TEXAS LAST MEAL
KEITH CLAY
March 20, 2003
300...
Last Meal: four pieces of fried chicken, mashed potatoes, two pints of ice cream, bacon cheeseburger and two vanilla cokes
The skinny: Clay was executed for the killing of store clerk during a $2,000 robbery of a convenience store. The victim had come to the United States from India a year earlier.
Bad guy: Clay acknowledged being a drug dealer but he denied participating in the killing. Prosecutors also linked Clay to the fatal shootings of three people, including two children, on Christmas Eve in 1993. He denied any role in the killings and was not tried, but a companion was sent to death row for the crime.

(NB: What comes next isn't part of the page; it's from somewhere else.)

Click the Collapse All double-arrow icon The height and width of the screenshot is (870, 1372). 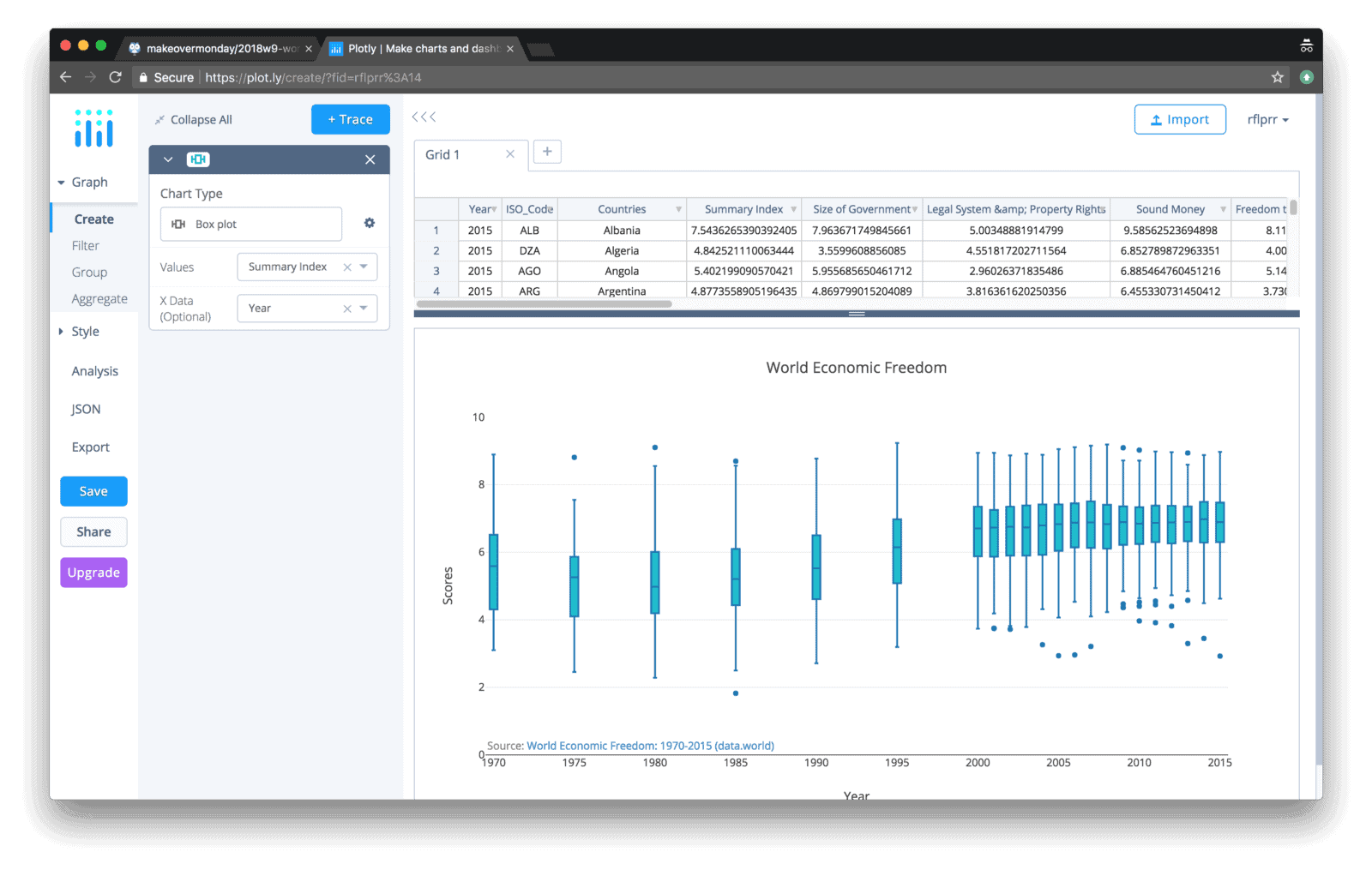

Last words and such: Clay asked God to "forgive me of every single solitary sin I have committed." He also asked for forgiveness from three members of his victim's family, who watched through a nearby window. "I am truly sorry, and there is not a day that I have not prayed for you," he said. Turning to his mother, he said, "Let everyone know that I love them." She flashed him two thumbs up just before the drugs took effect.
Picking up steam: It took nearly 13 years for Texas to reach 100 executions, four years to get to No. 200 and now, as the appeals process has become more streamlined, just over three years to reach the 300th.
Factoids: Clay's injection keeps Texas on a pace to surpass the record 40 lethal injections carried out in 2000.
Texas accounts for more than one-third of the 839 executions in the United States since 1976 when the death penalty resumed under a Supreme Court ruling.
Texas easily leads the nation in executions since the historic ruling, followed by Virginia with 87; Missouri, 60; Oklahoma, 58; Florida, 55; Georgia, 31; South Carolina, 28; Louisiana, 27; Alabama, 26; and Arkansas, 24.